Le projet est apparu dans sa tête au printemps 2018, lorsque le décès de sa sœur Évelyne l’a plongée dans ses souvenirs de famille et ses premières années. Peu après, un ancien collègue lui a suggéré de rédiger sa biographie, en lui proposant son aide. L’écriture s’est alors révélée un exercice libérateur. « Ça m’aidait à guérir et à passer à travers mon deuil. Ensuite, en octobre 2018, un deuxième deuil s’est installé, celui de la perte du pouvoir, de mon ministère et gens avec qui je travaillais. J’ai continué à écrire et ça sortait tout seul. »
Se décrivant comme une enfant qui a grandi dans un climat de crises familiales avec un père alcoolique, une jeune adulte qui consomme des drogues à l’occasion et une étudiante peu studieuse, l’ex-journaliste n’a pas hésité à montrer la réalité. « Je n’ai jamais eu le réflexe de me dire : « est-ce que je dois montrer tout ça ? » Il faut exposer les beaux et les moins beaux côtés de la vie, du journalisme et de la politique. Montrer que je suis un être humain avec des défauts. Cela dit, certaines parties de ma vie ont été mises de côté. Quand je parle de l’alcoolisme de mon père, je ne révèle pas tout. Les gens qui comprennent ce que c’est de vivre dans un milieu aussi dysfonctionnel sont capables de lire entre les lignes. »

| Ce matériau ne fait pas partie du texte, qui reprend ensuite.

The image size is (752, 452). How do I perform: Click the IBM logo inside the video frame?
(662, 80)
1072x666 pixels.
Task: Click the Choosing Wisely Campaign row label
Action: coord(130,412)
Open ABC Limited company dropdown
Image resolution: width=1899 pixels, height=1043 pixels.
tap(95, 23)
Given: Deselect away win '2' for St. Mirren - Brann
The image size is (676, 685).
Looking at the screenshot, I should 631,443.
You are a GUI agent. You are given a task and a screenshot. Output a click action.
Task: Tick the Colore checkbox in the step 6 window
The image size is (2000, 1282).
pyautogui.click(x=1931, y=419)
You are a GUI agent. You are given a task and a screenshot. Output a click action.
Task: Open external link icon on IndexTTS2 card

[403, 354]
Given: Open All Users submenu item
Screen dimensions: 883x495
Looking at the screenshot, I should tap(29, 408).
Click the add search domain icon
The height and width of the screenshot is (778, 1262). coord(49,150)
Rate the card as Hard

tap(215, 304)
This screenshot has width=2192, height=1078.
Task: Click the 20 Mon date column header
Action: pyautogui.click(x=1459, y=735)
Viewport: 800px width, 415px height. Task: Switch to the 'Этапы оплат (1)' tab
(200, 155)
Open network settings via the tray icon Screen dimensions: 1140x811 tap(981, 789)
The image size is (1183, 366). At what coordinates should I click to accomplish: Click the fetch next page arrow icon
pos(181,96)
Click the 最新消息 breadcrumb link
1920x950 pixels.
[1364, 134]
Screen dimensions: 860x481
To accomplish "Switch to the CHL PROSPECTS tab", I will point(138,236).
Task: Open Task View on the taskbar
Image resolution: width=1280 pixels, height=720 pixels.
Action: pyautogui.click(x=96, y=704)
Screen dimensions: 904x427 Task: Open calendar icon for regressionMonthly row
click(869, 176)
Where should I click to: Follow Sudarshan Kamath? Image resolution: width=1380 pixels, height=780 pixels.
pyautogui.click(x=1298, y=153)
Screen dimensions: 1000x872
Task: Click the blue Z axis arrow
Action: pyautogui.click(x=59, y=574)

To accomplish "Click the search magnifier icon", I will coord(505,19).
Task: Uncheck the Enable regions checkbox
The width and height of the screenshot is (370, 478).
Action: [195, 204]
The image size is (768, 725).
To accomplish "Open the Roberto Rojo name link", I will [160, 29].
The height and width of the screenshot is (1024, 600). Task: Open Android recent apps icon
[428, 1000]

Elle dit être devenue une « jeune fille sage » à l’Université de Moncton, où elle a étudié la sociologie et la psychologie, avant de retourner à Montréal pour débuter une maîtrise en démographie. Une aventure qui a duré seulement quelques mois. « Mon conjoint étudiait encore à Moncton. Pendant l’été, on m’y a offert un job de recherchiste à Radio-Canada. Tout de suite, je me suis sentie chez moi. J’adorais l’ambiance d’une salle de nouvelles. Finalement, je suis restée un an. Je suis allée travailler à Québec. Et une réalisatrice m’a suggéré d’essayer le journalisme. » Ses débuts comme reporter l’ont enchantée. « C’est une profession excitante et pleine d’adrénaline. Tu es là où l’histoire s’écrit. Au palais de justice, tu vois plein d’affaires qui touchent toutes sortes de milieux, des riches et des pauvres, des criminels et des victimes. C’est de la sociologie de terrain. »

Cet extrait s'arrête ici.